┌─ RECORDED INFORMATION

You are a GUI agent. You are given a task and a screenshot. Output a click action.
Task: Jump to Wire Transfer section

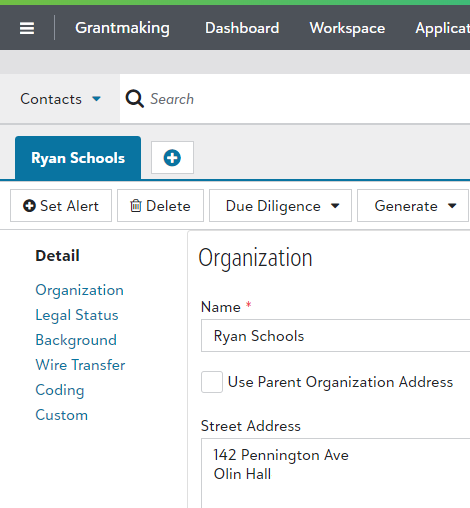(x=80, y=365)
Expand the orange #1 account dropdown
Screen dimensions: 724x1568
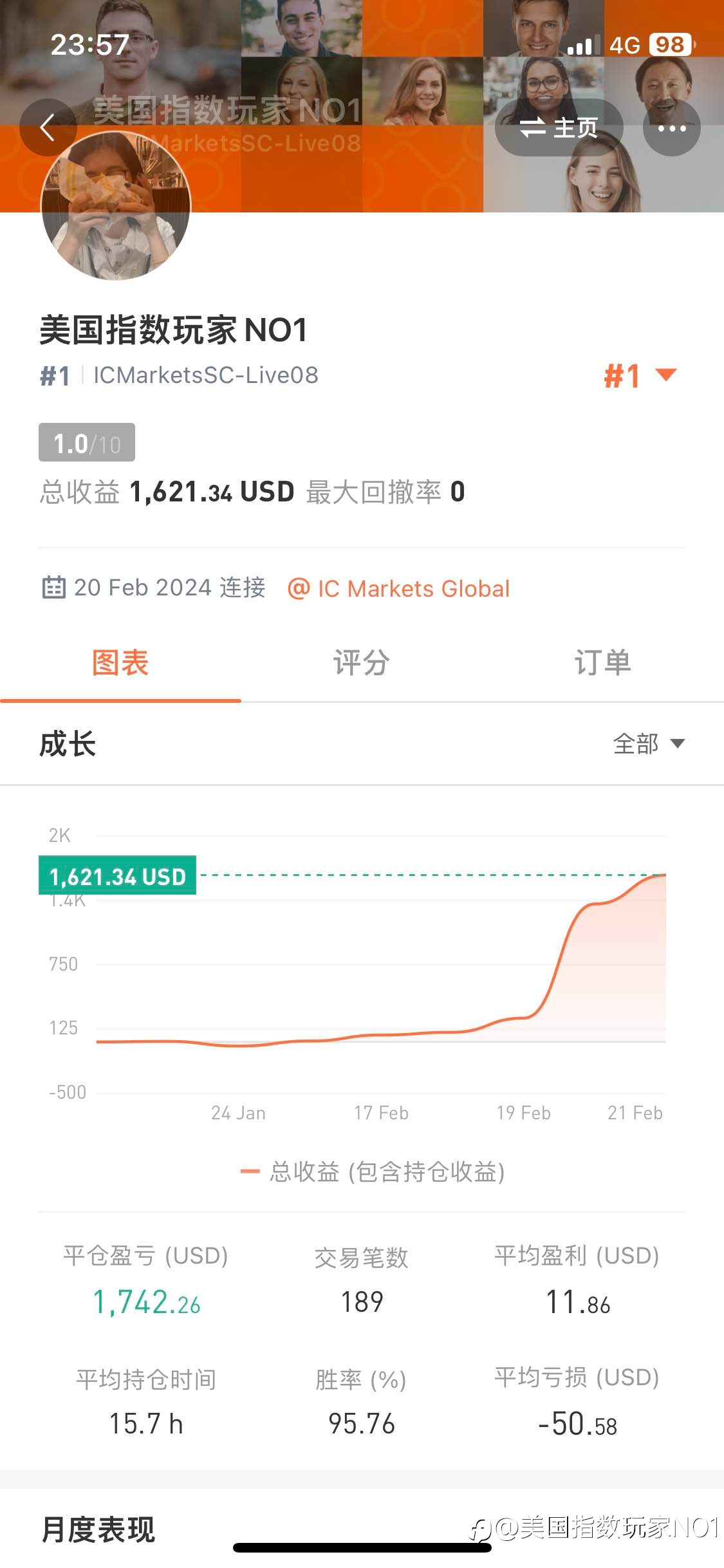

└─
┌─ RECORDED INFORMATION

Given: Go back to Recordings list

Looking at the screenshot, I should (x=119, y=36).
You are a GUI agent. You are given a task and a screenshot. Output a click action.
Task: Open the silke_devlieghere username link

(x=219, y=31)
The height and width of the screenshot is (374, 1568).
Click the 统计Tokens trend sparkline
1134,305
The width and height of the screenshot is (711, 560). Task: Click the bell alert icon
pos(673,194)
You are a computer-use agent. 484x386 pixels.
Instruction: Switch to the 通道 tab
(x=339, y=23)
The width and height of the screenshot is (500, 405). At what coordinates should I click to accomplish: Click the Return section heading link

└─

PROBLEM TO WORK ON = Set down, exactly as they appear above, all lines from the one that has "Given: Go back to Recordings list" down to the one that has "The height and", including those two and no others.

SOLUTION TO THE EXERCISE =
Given: Go back to Recordings list

Looking at the screenshot, I should (x=119, y=36).
You are a GUI agent. You are given a task and a screenshot. Output a click action.
Task: Open the silke_devlieghere username link

(x=219, y=31)
The height and width of the screenshot is (374, 1568).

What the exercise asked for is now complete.